MiFID II product governance / Retail investors, professional investors and ECPs target market – Solely for the purposes of each manufacturer›s product approval process, the target market assessment in respect of the Shares has led to the conclusion that: (i) the target market for the Shares is eligible counterparties and professional clients, each as defined in Directive 2014/65/EU of the European Parliament and of the Council of 15 May 2014 on markets in financial instruments (as amended, «MiFID II») and (ii) all channels for distribution of the Shares to eligible counterparties and professional clients are appropriate, subject to the distributor’s suitability and appropriateness obligations under MiFID II, as applicable. The target market and distribution channel(s) may vary in relation to sales outside the EEA in light of local regulatory regimes in force in the relevant jurisdiction. Any person subsequently offering, selling or recommending the Shares (a «distributor») should take into consideration the manufacturer›s target market assessment; however, a distributor subject to MiFID II is responsible for undertaking its own target market assessment in respect of the Shares (by either adopting or refining the manufacturer›s target market assessment) and determining appropriate distribution channels.

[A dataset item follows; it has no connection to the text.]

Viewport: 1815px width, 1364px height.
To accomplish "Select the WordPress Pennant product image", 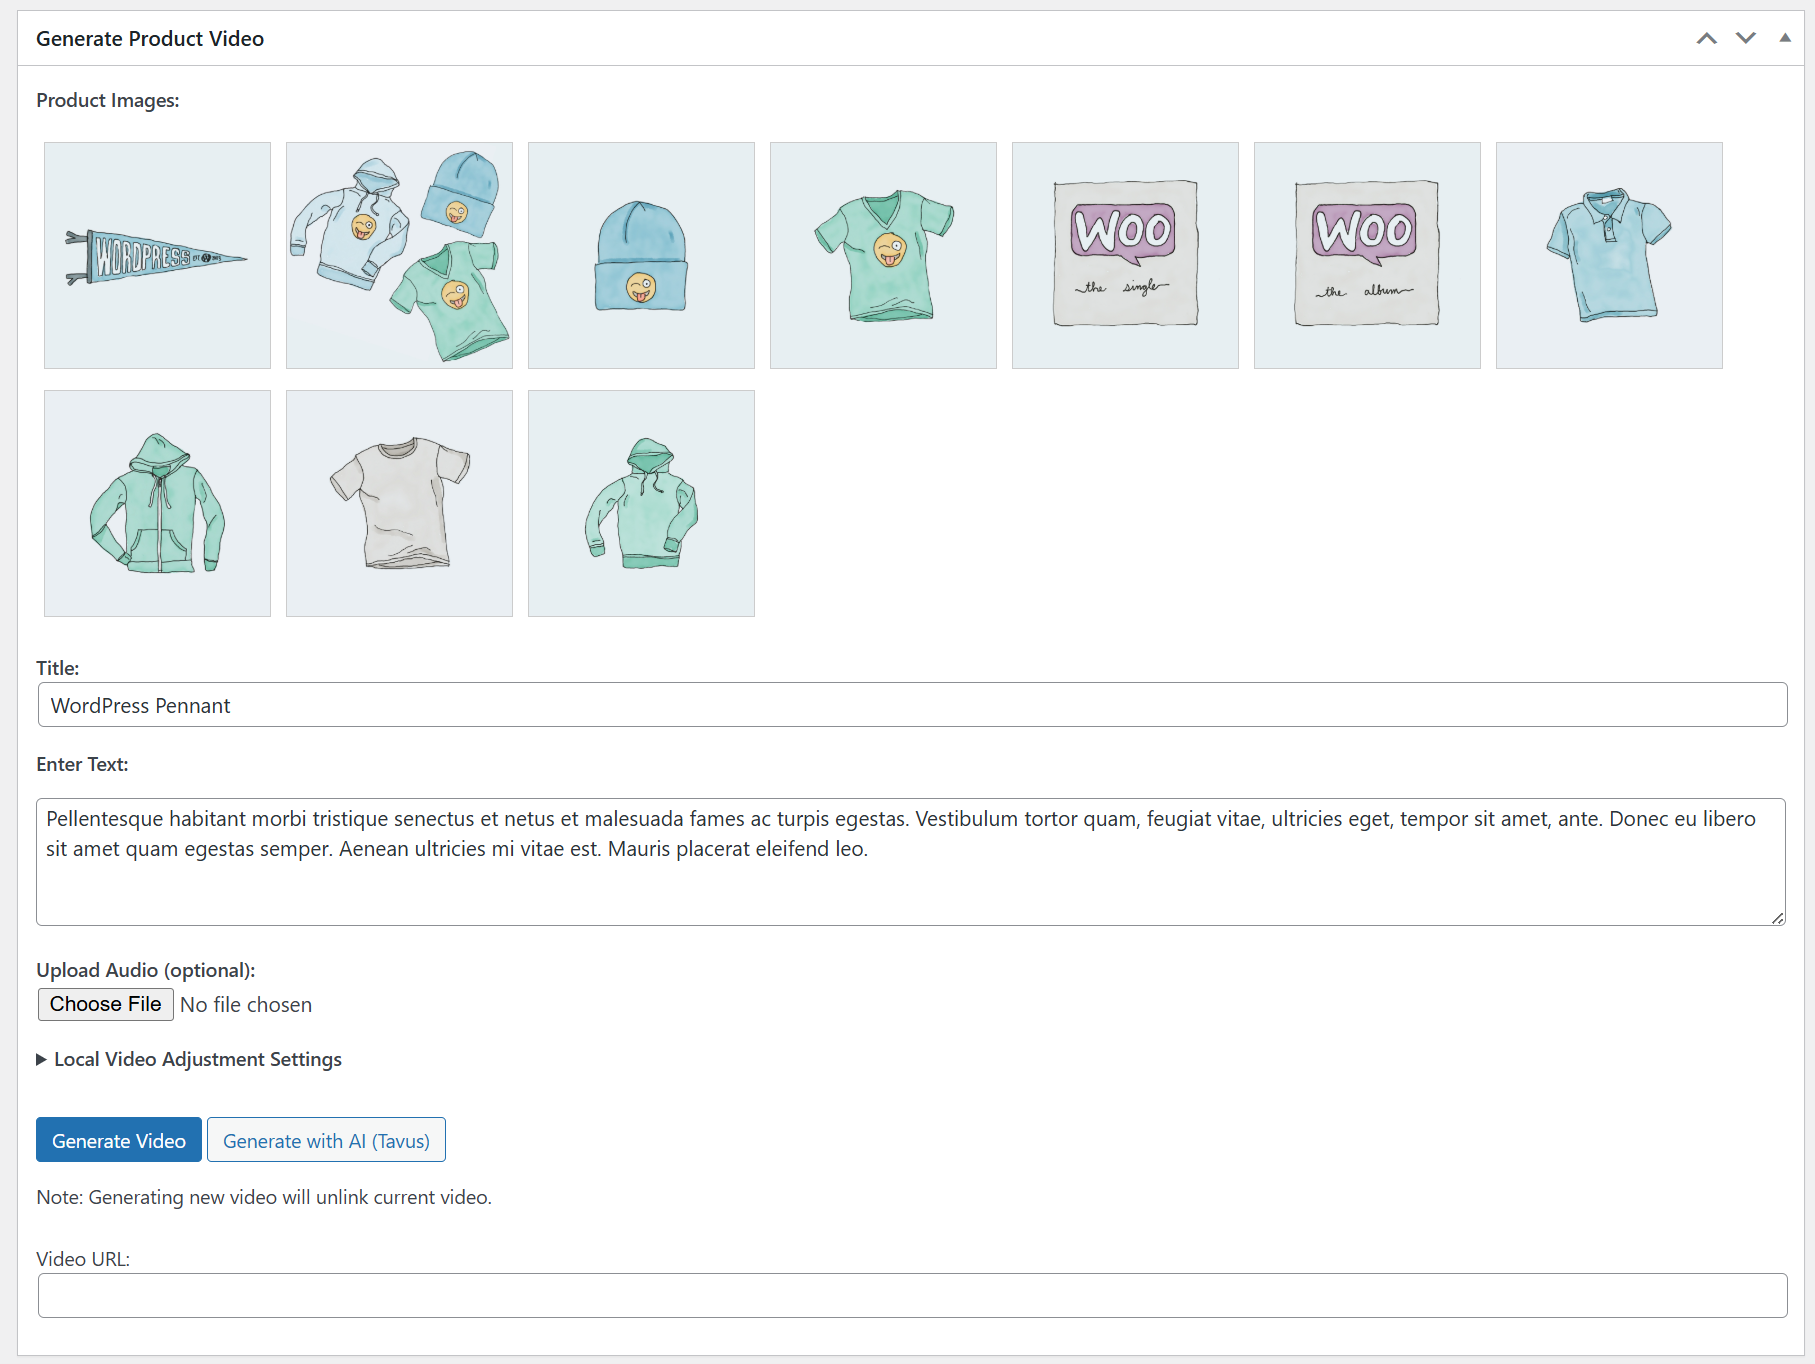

For readers in the United Kingdom, this announcement is only being distributed to and is only directed at Qualified Investors who are (i) outside the United Kingdom or (ii) investment professionals falling within Article 19(5) («Investment professionals») of the Financial Services and Markets Act 2000 (Financial Promotion) Order 2005 (the «Order») or (iii) certain high value persons and entities who fall within Article 49(2)(a) to (d) («High net worth companies, unincorporated associations etc.») of the Order; or (iv) any other person to whom it may lawfully be communicated (all such persons in (i) to (iv) together being referred to as «relevant persons»). The Shares are expected to only be available to, and any invitation, offer or agreement to subscribe, purchase or otherwise acquire such Shares will be engaged in only with, relevant persons.
Any person who is not a relevant person should not act or rely on this announcement or any of its contents.